General information
- Type: Open class sailplane
- National origin: United Kingdom
- Manufacturer: Operation Sigma Ltd
- Designer: John Sellars
- Status: still flying
- Number built: 2

History
- First flight: 12 September 1971

= Operation Sigma Sigma =

British single-seat glider, 1971

The Sigma is an experimental glider developed in Britain from 1966 by a team led by Nicholas Goodhart. After disappointing performance during flight testing the Sigma was passed on to a Canadian group which carried out modifications, making the Sigma more competitive.

==Design and development==
Designed to compete in the 1970 World Gliding Championships, the team aimed to develop a wing that would climb well through a high lift coefficient and a large wing area, but equally had the "maximum possible reduction of area for cruise at low lift coefficients". At the same time for the minimum possible drag they aimed for "extensive" laminar flow. To achieve this they employed flaps that would alter both wing area and wing camber. Based on analysis of the nature of thermals encountered in cross-country flying, they reasoned that by having a slow turning circle, their sailplane could stay close to the central (and strongest) part of the thermal and gain maximum benefit.

Its unusual feature is its ability to vary its wing area using Fowler flaps. It had been tried before by the Hannover Akaflieg in 1938 with their AFH-4, the South African Beatty-Johl BJ-2 Assegai and the SZD Zefir gliders.

Operation Sigma Ltd. was formed, attracting sponsorship from Hawker Siddeley and assistance from eminent aerodynamicists, and construction of a prototype was started at the Slingsby Kirbymoorside factory. A fire at the Slingsby factory in 1968 destroyed the prototype, which was nearing completion. Slingsby Sailplanes Ltd. soon went into receivership after the disastrous fire so the remaining prototype Sigma Type C was relocated to the British European Airways workshops at London Heathrow Airport (LHR). After completion it eventually flew for the first time on 12 September 1971 at the College of Aeronautics, Cranfield.

The wings and tail boom are of aluminum alloy construction and the front of the fuselage is glass-fibre composite, with a welded steel tube centre-section connecting the fuselage components and wings. Other equipment fitted include a retractable main wheel, speed limiting air brakes and a tail parachute housed in a compartment in the rudder.
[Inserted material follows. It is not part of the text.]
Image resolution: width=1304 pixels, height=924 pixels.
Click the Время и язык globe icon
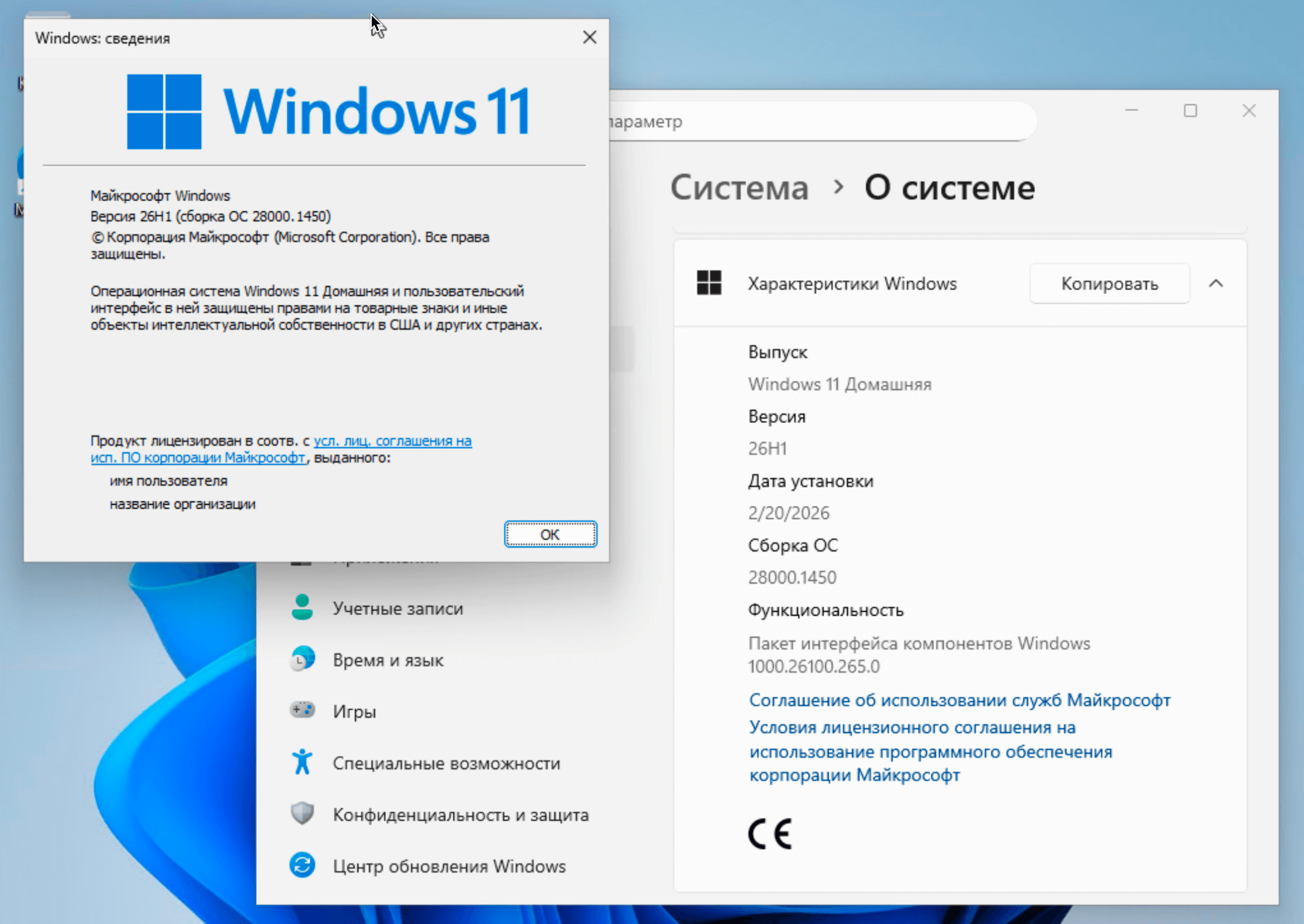(x=302, y=659)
The hydraulically actuated flaps increased the wing area to 177 square feet (an increase of 35%), lowering the wing loading and stalling speed (37 knots), allowing the desired tight circling when thermalling. The hydraulic pressure needed to move the flaps was provided by the pilot pumping on the rudder pedals, this proving to be tiring, not to mention that moving the flaps in flight was found to be almost impossible due to bending in the wings. Performance testing revealed a disappointing best L/D of 41:1 and the project was wound up in 1977.
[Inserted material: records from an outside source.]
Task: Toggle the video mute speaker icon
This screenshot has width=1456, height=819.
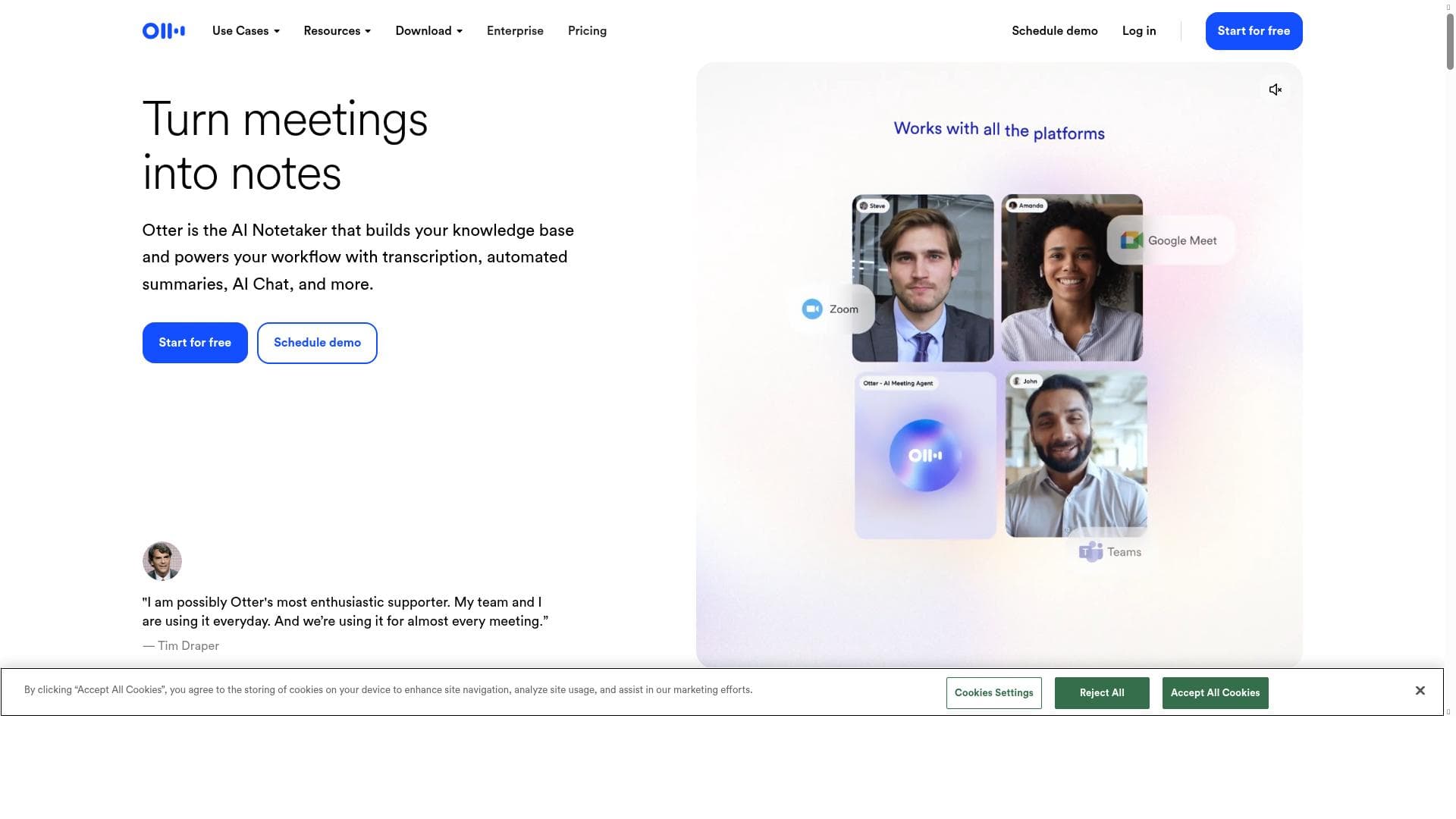Action: pos(1276,89)
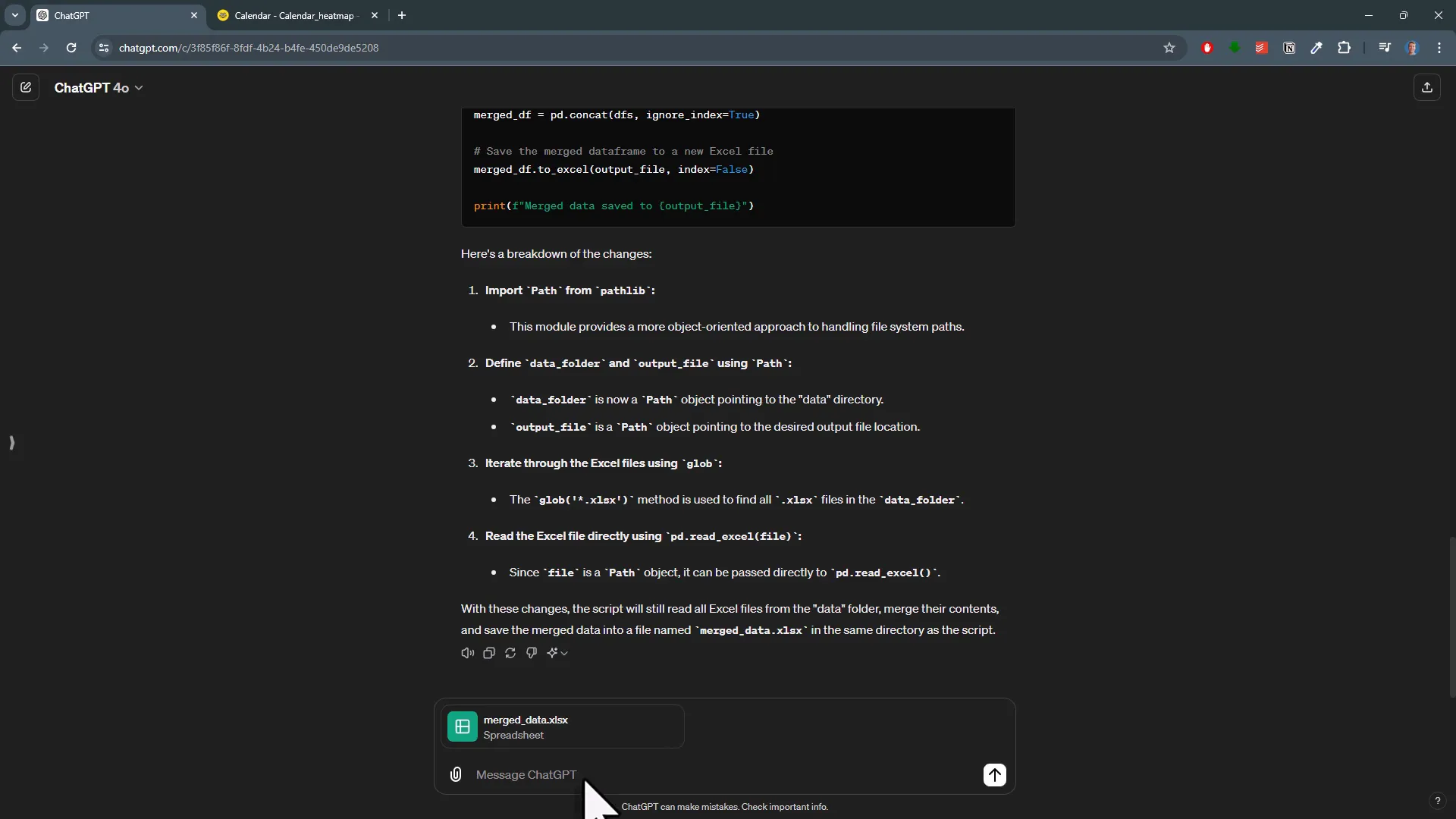This screenshot has height=819, width=1456.
Task: Attach a file with the paperclip icon
Action: (456, 774)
The group offered the Sigma up to further development by other parties, selecting a proposal by David Marsden a professor of mechanical engineering at the University of Alberta (on sabbatical at Cranfield Institute of Technology and a glider pilot holding records with his own glider designs such as the Marsden Gemini).

The aircraft was moved to Canada in 1979 by Marsden, modified with a new flap system, conventional ailerons in lieu of outboard flap sections and the tail parachute was removed from the rudder. Despite the glide ratio only increasing to 47:1, its good climb rate made it competitive with contemporary Open Class gliders of the time, breaking the US 300 km triangle record in 1997 at 151 km/h.

==Variants==
Data from:British Gliders and Sailplanes 1922-1970
- Sigma Type A
This version was under construction at the Slingsby factory at Kirbymoorside in 1969 when they were completely destroyed in the 1969 Slingsby factory fire.
- Sigma Type B
A version differing in detail from the Type A, not completed.
- Sigma Type C
After the fire the project was taken on by Operation Sigma Ltd., ostensibly to supply a world beating sailplane for the World Gliding Championships. Of similar outline, shape and size to the original prototypes, the Type C was completely revised in detail, but retained the construction methods of the earlier aircraft.
- (Marsden) Sigma
The Sigma after modification in Canada by David Marsden.